Location: Commodity Utilization Research
Title: A single mutation in the hepta-peptide active site of Aspergillus niger PhyA phytase leads to myriad of biochemical changes Authors
Submitted to: Advances in Microbiology
Publication Type: Peer Reviewed Journal
Publication Acceptance Date: August 13, 2012
Publication Date: September 1, 2012
Citation: Ullah, A.H.J., Sethumadhavan, K., Boone, S., Mullaney, E.J. 2012. A single mutation in the hepta-peptide active site of Aspergillus niger PhyA phytase leads to myriad of biochemical changes. Advances in Microbiology. 2(3):388-394. Interpretive Summary: Phytic acid is a plant metabolite rich in phosphate. Soybean and other legume produce and store phytic acid in the seeds for future use during germination. Meals made from beans and legumes for poultry, swine, and humans when consumed in large amounts cause problems to the animals because phytic acid acts as antinutrient because it binds minerals; thereby robbing the body of essential nutrients such as calcium, manganese, copper, iron, etc. One way to make soybean meals and other legume-based meal nutritious is to enzymatically breakdown phytic acid prior to feeding the meals to simple-stomached animals. Of all studied phytic acid-degrading enzyme, phytase, one produced by the fungus Aspergillus niger drew the most attention of researchers worldwide. Thus, phytase produced by this fungus was commercialized in early 1990s and the enzyme is marketed as a feed supplement to commercial feed producers. There is a quest for making an improved version of the enzyme to make the biocatalyst more effective and stable. We have taken a knowledge-based route to improve the function of the fungal phytase and have employed various biochemical and bioinformatics-based approach to improve the structure of phytase so that genetically modified phytase would perform optimally when fed to the animals as a feed supplement. In this paper we provide scientific evidences for a improved phytase, which we generated by changing only one amino acid from alanine to glutamic acid at residue number 69. We characterized the mutant protein and compared its functionality against the unmodified phytase, which is termed the native and wild type. The mutant phytase has not only altered pH and temperature optima but also favorable enzymatic properties. Furthermore, the chemical stability of the mutant phytase was also enhanced by the knowledge-based single mutation. This mutation could be incorporated into existing mutants of phytase to come up with a superior phosphate degrading enzyme for animal feed industries.

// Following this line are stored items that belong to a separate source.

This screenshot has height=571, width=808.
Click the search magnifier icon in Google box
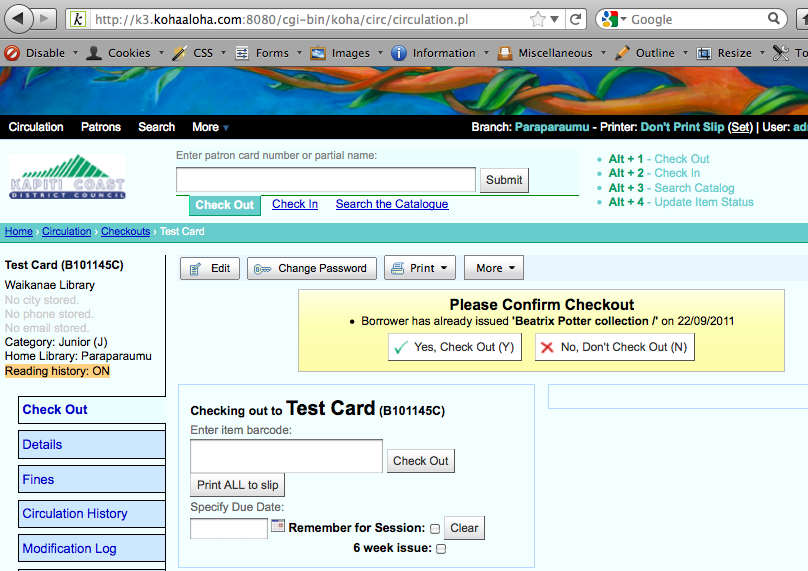click(775, 19)
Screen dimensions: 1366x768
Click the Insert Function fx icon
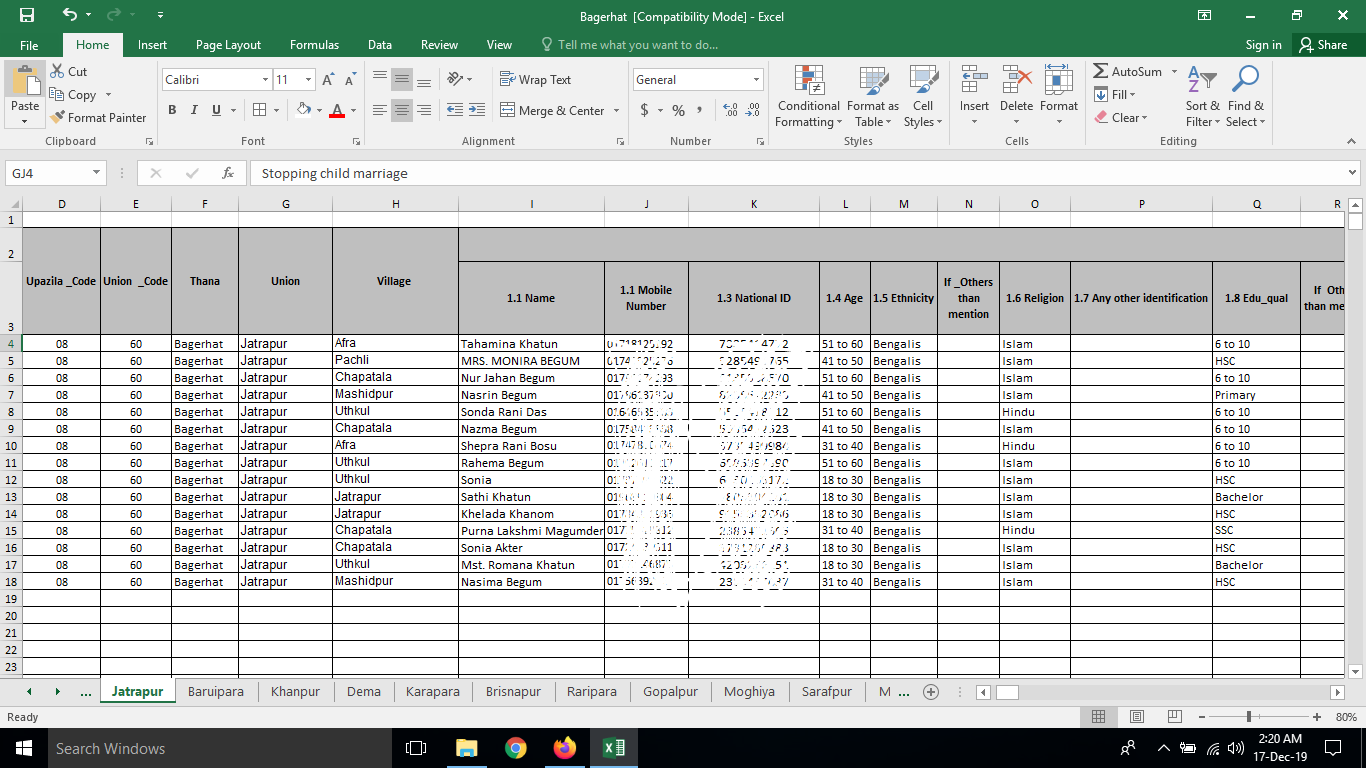point(228,173)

Technical Abstract: The active site motif of proteins belonging to ‘Histidine Acid Phosphatase’ (HAP) contains a hepta-peptide region, RHGXRXP. A close comparison among fungal and yeast HAPs has revealed the fourth residue of the hepta-peptide to be E instead of A, which is the case with A. niger phyA phytase. However, another phytase, phyB, from the same microorganism has a higher turnover number and it shows E in this position. We have mutated A69 residue to E in the fungal phyA phytase. The mutant phytase shows a myriad of new kinetic properties. The pH profile shifted 0.5 pH unit in both 5.0 and 2.5 bi-hump peaks that are characteristics of the fungal phytase. The optimum temperature shifted from 58º C to 55º C. However, the greatest difference was observed in the mutant protein’s reaction to GuCl at a concentration of 0.1 to 0.2 M. The activity of the mutant phytase jumped 100% while the wild type protein showed no activity enhancement in the same concentration range of GuCl. The kinetics performed at higher concentration of Gu.Cl also contrasted the difference between the wild type and mutant phytase. While Km was least affected, the Vmax increased for the mutant and decreased for the wild type. The sensitivity towards myo-inositol hexasulfate, a potent inhibitor, was decreased by the mutation. All in all, A69E mutation has affected a multitude of enzymatic properties of the protein even though the residue was thought to be non-critical for phytase’s catalytic function notwithstanding its location in the conserved hepta peptide region of the biocatalyst.